SHORT TASK:
Copy out the lines from the one with "You are a GUI" to the one with "1878x704 pixels.", swapping "help icon" for "info icon" and leaving everything else unchanged.

RAW RECORDS:
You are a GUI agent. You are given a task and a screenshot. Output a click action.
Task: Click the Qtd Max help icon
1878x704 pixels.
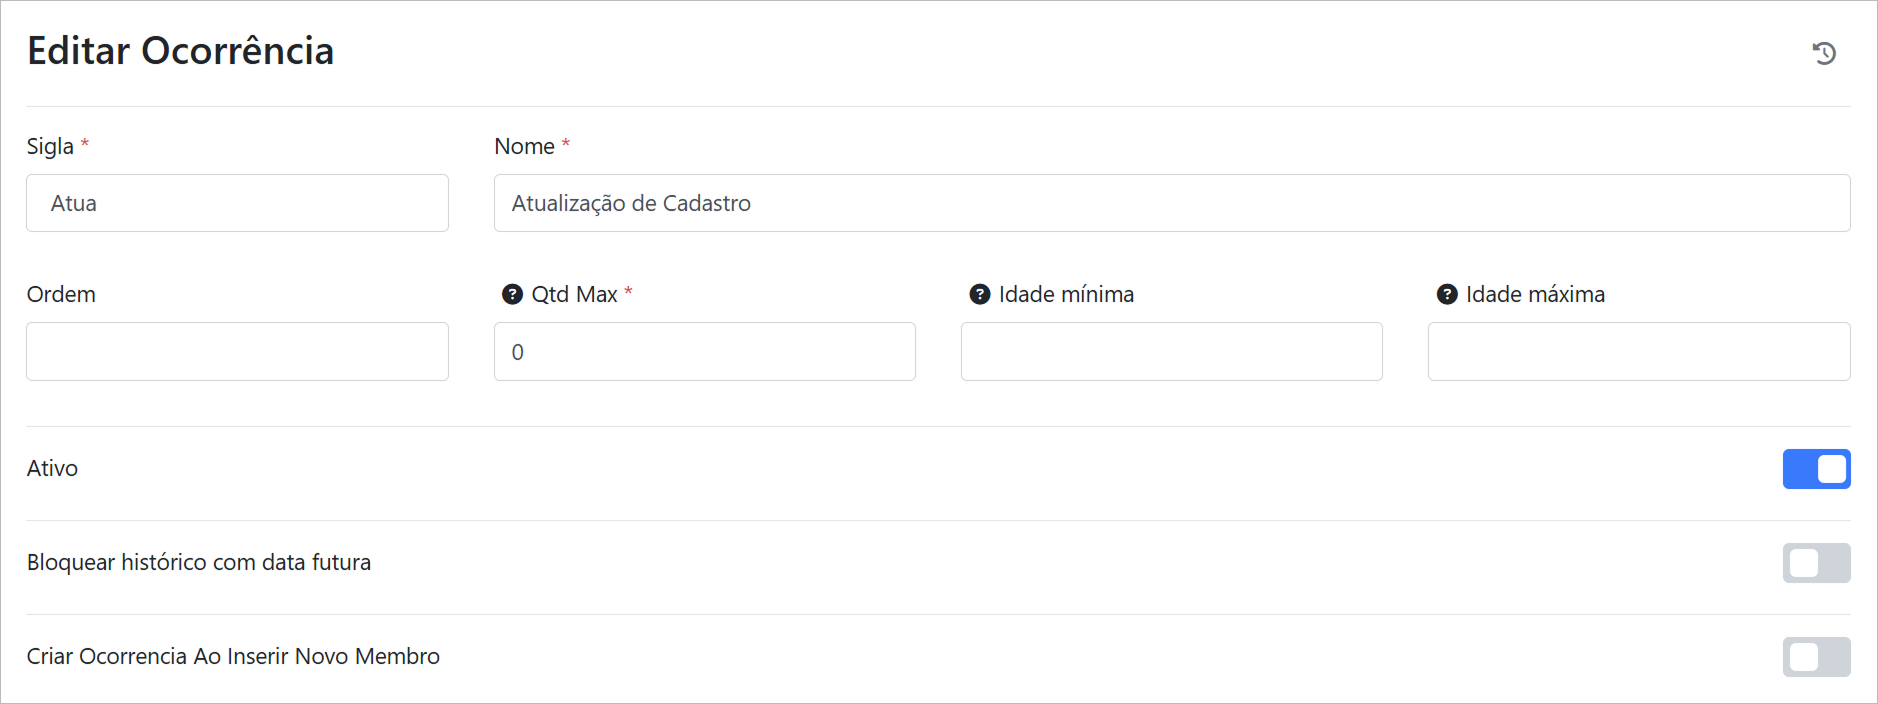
--
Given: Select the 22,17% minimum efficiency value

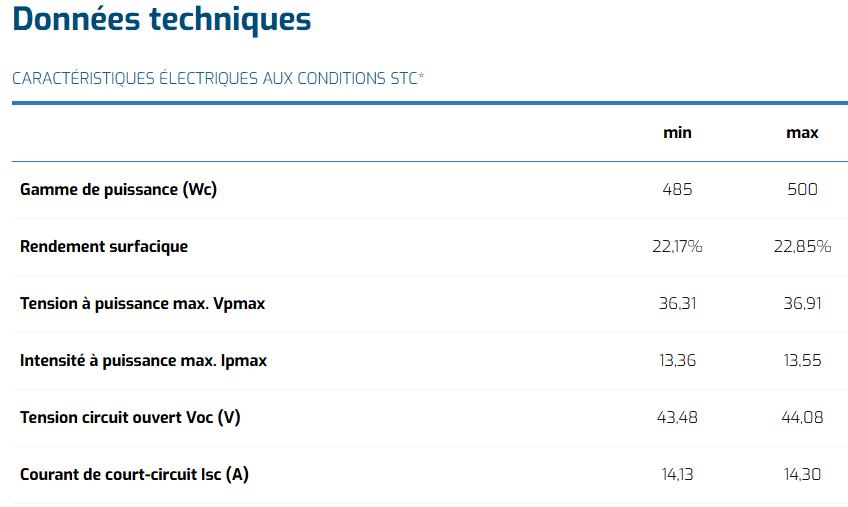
* * *
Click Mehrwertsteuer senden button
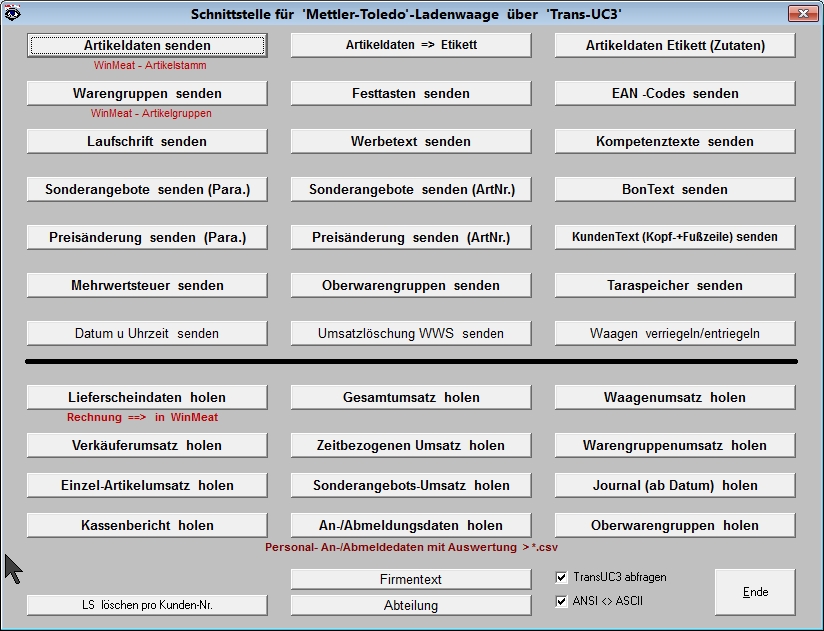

PROBLEM SOLUTION:
You are a GUI agent. You are given a task and a screenshot. Output a click action.
Task: Click the Qtd Max info icon
1878x704 pixels.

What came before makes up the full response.